Excerpted text >>
# # #

Writing experience: Clean, minimal editor. Great for pure text-based newsletters. Limited formatting compared to Beehiiv.
Analytics: Basic — open rates, subscriber count, top posts. Enough to start, insufficient for optimization at scale.
Limitations: No A/B testing for subject lines, limited segmentation, no custom referral programs, no ad network, basic automation only.
Beehiiv
Beehiiv
Price: Free up to 2,500 subscribers. Paid plans from $39/month for advanced features.
Best for: Growth-focused writers, people who want detailed analytics, those planning to monetize through ads.
Discovery: Beehiiv Boost lets you pay to acquire subscribers through other newsletters, and get paid when you recommend other newsletters. It's a marketplace — more controllable than Substack's organic recommendations.
Writing experience: More powerful editor with better formatting, drag-and-drop sections, and custom HTML blocks. Better for visually complex newsletters.
Limitations: Less built-in social/community features than Substack, steeper learning curve, free tier has Beehiiv branding.
Head-to-Head on What Matters
Getting started speed: Substack wins. You can publish your first issue in under 30 minutes. Beehiiv takes 1-2 hours to set up properly with custom branding and settings.
Organic discovery: Substack wins significantly. The recommendation network is the most powerful growth tool available to small newsletters. Beehiiv's Boost is effective but costs money.
Growth tools at scale: Beehiiv wins. A/B testing, referral programs, automations, and segmentation become essential once you pass 1,000 subscribers. Substack simply doesn't offer these.
Monetization flexibility: Beehiiv wins. Ad networks, paid sponsorship management, and more pricing options give you more ways to generate revenue.

# # #

Given problem 1 >> In the newsletter platform comparison, what is the starting price of Beehiiv's paid plans?
Given problem 2 >> Extend the newsletter platform comparison past its final sentence.

Extracted data entries
# # #

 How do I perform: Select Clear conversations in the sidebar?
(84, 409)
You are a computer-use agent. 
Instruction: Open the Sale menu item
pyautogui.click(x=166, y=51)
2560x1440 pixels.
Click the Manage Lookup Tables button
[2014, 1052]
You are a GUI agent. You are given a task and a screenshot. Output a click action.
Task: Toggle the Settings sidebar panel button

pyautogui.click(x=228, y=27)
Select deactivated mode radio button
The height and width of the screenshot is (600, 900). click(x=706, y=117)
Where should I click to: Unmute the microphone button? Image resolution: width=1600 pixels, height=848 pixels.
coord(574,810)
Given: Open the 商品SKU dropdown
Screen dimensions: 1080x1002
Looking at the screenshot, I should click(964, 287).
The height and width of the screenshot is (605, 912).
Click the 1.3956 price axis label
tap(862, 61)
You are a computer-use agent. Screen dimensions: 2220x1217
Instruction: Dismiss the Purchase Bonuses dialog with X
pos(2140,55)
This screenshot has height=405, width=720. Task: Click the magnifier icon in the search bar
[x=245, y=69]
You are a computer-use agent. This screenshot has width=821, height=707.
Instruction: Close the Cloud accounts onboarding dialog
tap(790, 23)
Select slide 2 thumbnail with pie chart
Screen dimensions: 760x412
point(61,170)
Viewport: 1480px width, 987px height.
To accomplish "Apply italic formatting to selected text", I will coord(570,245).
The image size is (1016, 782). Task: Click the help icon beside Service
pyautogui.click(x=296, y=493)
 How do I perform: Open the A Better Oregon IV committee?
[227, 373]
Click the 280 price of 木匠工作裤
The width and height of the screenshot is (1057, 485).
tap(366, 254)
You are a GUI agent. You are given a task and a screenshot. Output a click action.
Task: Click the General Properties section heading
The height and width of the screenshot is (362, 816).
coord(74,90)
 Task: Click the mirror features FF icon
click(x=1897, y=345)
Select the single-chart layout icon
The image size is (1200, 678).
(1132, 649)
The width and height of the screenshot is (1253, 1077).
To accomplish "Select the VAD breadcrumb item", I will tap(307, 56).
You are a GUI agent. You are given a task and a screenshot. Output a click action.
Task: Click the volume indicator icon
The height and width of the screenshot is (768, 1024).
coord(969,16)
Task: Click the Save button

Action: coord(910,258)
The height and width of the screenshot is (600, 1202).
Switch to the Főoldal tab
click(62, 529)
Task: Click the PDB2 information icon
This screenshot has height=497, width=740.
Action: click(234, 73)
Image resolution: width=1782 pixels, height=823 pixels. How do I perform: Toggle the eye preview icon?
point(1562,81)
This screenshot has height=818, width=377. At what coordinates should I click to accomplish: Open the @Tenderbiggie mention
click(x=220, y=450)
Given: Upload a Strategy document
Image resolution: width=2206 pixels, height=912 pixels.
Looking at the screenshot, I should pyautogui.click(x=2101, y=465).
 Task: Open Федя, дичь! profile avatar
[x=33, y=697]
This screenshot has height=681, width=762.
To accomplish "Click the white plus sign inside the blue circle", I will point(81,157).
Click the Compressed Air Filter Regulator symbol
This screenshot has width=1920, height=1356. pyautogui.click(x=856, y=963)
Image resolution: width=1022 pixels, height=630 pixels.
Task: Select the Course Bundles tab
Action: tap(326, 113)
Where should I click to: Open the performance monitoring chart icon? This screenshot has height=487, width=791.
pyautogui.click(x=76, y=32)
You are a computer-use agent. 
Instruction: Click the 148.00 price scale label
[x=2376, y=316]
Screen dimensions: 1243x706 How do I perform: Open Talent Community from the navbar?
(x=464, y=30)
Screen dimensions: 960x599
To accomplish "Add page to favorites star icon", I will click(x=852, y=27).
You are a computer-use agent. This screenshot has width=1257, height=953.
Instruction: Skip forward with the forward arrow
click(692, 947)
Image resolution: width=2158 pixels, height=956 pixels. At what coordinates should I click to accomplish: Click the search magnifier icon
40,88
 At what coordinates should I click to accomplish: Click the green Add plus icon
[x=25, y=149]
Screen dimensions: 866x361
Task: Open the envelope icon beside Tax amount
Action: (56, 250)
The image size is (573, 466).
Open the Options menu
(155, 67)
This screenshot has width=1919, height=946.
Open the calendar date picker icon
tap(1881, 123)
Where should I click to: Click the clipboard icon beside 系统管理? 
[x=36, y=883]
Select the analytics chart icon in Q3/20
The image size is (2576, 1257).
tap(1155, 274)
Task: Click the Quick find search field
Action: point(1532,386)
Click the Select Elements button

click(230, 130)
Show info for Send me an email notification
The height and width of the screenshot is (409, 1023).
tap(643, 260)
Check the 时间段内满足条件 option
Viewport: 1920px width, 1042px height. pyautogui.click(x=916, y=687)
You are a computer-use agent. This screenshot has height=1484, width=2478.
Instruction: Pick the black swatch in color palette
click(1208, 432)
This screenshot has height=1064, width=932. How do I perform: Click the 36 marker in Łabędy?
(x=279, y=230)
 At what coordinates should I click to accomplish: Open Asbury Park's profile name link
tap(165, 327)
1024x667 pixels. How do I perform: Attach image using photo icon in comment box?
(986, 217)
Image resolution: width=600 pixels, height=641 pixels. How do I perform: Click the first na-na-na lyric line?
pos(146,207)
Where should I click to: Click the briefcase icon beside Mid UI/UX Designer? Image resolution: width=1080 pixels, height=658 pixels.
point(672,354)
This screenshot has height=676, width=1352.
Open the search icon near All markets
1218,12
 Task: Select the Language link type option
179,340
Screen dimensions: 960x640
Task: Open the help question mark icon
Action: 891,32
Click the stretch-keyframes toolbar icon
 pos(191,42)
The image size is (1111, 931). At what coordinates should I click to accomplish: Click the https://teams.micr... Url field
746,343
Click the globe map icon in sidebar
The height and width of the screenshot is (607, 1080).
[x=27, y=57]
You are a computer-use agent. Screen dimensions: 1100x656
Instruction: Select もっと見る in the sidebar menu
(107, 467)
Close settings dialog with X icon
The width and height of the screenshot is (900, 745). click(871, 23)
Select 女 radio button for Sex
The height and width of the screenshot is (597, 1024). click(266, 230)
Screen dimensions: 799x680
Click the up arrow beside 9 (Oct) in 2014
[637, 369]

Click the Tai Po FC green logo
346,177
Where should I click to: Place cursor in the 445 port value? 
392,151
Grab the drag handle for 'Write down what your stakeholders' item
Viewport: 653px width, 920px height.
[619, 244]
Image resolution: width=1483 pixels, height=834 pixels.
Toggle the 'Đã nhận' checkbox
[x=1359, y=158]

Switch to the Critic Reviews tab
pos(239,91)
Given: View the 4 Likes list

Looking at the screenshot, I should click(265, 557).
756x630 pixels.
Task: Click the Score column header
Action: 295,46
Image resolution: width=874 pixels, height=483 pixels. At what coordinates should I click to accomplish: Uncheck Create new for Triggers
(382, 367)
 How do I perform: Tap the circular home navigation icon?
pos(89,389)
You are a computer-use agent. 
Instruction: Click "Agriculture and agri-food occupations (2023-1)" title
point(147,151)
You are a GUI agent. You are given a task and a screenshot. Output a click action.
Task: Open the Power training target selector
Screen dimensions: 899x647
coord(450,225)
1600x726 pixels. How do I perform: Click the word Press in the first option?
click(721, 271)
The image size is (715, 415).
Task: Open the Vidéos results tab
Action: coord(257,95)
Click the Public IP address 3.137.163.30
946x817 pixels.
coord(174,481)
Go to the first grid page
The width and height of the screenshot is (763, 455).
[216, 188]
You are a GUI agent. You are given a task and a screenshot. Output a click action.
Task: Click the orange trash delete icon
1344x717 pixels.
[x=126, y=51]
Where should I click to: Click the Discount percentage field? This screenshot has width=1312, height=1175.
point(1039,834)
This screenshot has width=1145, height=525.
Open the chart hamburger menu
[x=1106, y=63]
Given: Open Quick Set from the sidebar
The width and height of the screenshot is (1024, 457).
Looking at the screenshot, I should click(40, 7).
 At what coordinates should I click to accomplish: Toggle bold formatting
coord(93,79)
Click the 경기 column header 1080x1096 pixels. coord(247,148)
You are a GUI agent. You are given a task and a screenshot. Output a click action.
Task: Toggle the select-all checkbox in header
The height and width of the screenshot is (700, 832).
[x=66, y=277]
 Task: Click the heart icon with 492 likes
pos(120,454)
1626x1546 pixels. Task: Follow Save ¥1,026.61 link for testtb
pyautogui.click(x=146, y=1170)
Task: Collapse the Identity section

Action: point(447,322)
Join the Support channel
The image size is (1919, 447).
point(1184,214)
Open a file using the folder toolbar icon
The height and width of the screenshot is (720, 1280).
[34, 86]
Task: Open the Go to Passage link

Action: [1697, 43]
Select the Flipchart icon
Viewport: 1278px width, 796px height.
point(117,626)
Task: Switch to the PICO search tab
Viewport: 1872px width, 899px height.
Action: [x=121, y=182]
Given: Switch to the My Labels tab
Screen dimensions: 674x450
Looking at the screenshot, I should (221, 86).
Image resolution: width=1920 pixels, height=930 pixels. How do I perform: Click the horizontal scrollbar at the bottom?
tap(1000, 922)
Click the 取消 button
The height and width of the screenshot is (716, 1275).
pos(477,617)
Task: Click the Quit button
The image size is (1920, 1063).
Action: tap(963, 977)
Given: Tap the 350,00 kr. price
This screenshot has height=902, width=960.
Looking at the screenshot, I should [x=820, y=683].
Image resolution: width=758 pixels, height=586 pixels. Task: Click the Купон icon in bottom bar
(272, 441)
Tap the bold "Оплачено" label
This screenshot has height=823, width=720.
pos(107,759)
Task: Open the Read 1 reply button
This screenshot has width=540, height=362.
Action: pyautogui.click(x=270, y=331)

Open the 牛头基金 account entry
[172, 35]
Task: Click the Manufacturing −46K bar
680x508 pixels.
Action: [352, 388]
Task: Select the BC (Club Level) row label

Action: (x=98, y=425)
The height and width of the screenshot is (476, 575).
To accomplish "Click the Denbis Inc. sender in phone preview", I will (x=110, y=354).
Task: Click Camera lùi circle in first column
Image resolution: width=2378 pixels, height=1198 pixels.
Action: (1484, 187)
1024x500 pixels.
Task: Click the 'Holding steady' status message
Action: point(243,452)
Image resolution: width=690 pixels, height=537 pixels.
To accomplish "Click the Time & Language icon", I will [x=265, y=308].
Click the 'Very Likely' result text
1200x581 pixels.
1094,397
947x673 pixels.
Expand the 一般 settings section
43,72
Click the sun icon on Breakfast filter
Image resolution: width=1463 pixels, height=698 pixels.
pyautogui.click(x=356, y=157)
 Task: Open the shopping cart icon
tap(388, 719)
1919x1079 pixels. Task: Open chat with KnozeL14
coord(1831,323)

# # #

Written answer 1 >> Beehiiv's paid plans start at $39 per month.

Written answer 2 >>
Email deliverability: Both are excellent. Neither platform will cause deliverability issues for normal use.
Portability: Both allow you to export your subscriber list as CSV at any time. You're never locked in. This is critical — always verify this before committing to any platform.
Our recommendation
Start with Substack. It's simpler, free, and the recommendation engine gives you a growth advantage that's hard to replicate. When you hit 500-1,000 subscribers and find yourself wanting A/B testing, better analytics, or referral programs, migrate to Beehiiv. The migration is straightforward — export your subscriber CSV from Substack, import into Beehiiv, and redirect your old Substack URL.
What About Other Platforms?
ConvertKit (now Kit): Excellent for automation and selling digital products. Overkill for a simple newsletter, but worth considering if you plan to sell courses or templates alongside your newsletter.
Ghost: Self-hosted option with full control. Best for technical writers who want complete ownership and don't mind managing the infrastructure. Higher setup effort but zero platform risk.